Transcript for the Piece Audio version of Baking Christmas in August
The kitchens of the Grande Epicerie de Paris, the gourmet food shop attached to the upscale Bon Marché department store, are down in the basement, away from the August sunshine.
[Ambi: ‘Putting on the booties.’]
Visitors need to put on plastic booties over their shoes, wear a hair net and a plastic coat to keep dirt and germs from the outside out of the kitchen.
[Ambi: ‘I do feel like I’m going into surgery’]
Down here, in the pastry lab, half a dozen people in white coats and checkered pants are busy stirring folding croissants and glazing cakes on stainless steel counters.
Sarah Tyler manages the petit gateau section—the small cakes—the petit fours and bite sized pastries that are served at weddings and brunches. Today she and her team are working on test batches of creams that will be considered as part of the fall “collection”
Tyler: “We have little chocolate boxes that will be filled with different fillings. We have a tart. We have a cake that we’re probably doing tomorrow”
Tyler moves quickly between her counters and her stocks. She then shows off what is one of the most important tools a pastry chef has
Tyler: “This is the freezer, it’s kind of loud!”
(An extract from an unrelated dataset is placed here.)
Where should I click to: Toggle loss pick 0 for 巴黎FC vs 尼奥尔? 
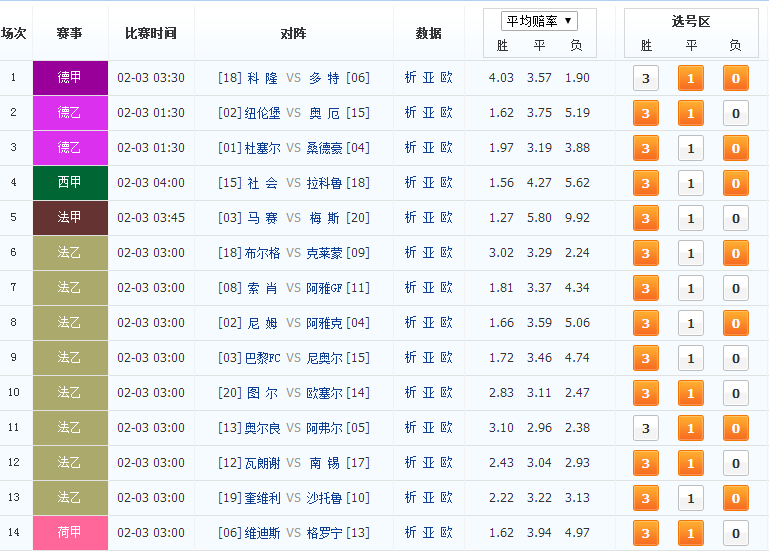[735, 359]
These are room-sized freezers—trays of finished tarts and cakes are stacked on wheeled carts, ready to go up and be sold. Along the walls are towers of white styrophone boxes with labels
Tyler: “Those are cheesecakes- we did them last week. And those will take me hopefully until November.”
[Ambi]
Tyler: “Everything we do is in freezers. Nothing - except if it’s a fresh fruit tart - is fresh. I’ve been in little stores, in big stores- everybody works with freezers. It’s simply not possible with the amount of products we have and the staff to do every single thing every day.
[Ambi: stirring]
Tyler: “Right now it’s the summer. Very calm. So, what we’re doing in my section, and also in the cake section, is that we’re starting to prepare for winter, for crhistmas.”
The Christmas season is the busiest time of the year for pastry chefs, with the buches - the traditional yule log cakes - as well as the galettes - puff pastry kings cakes that are eaten at the beginning of January.
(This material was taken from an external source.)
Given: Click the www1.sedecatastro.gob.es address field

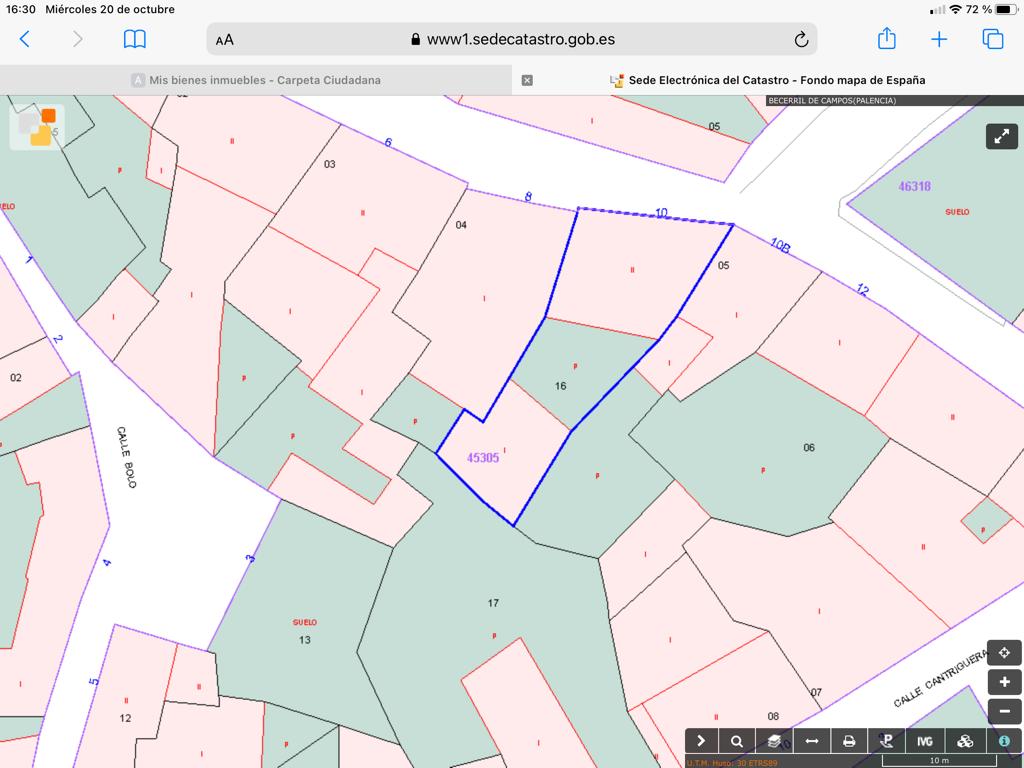Looking at the screenshot, I should coord(512,40).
Tyler: “We’ll start those in October and November, for January. Even making them in November we still have to make some all through January. We’ll make about 10,000. During the holidays, we’re probably using close 200 kilos of butter, just for the puff pastries.”
Someone from the cake section wheels by a stack of jelly-covered sponge cake, a component of the yule logs
[Ambi ‘On passe a noel.’]
We’re moving towards Christmas, he says
Tyler: “They’re being frozen and stocked, and in December production will stop. It will just shift into decoration. We decorate them almost as fast as we sell them.”
[Ambi]
Tyler: “So this is the flash freezer, you can hear it, it’s humming.”
[Ambi]
Tyler: “Anything that is going to be frozen needs to first be put into a flash freezer, which will bring any product down to a very, very cold temperature - negative 30 is ours - in a very fast time, and then it can be put in our regular freezer, which is at about negative 20 Celsius.”
[Ambi: stirring]
Back in the testing kitchen, Tyler and two other chefs are still stirring and boiling. When they’re done with the samples, they’ll sit down with the head chef and chose their favorites. They’ll start producing those in October.
[Ambi: mixer]
Upstairs in the warm August sun, it’s hard to imagine that the chefs underground are working away at Christmas, like so many of Santa’s little helpers. It’s all in a summer’s work!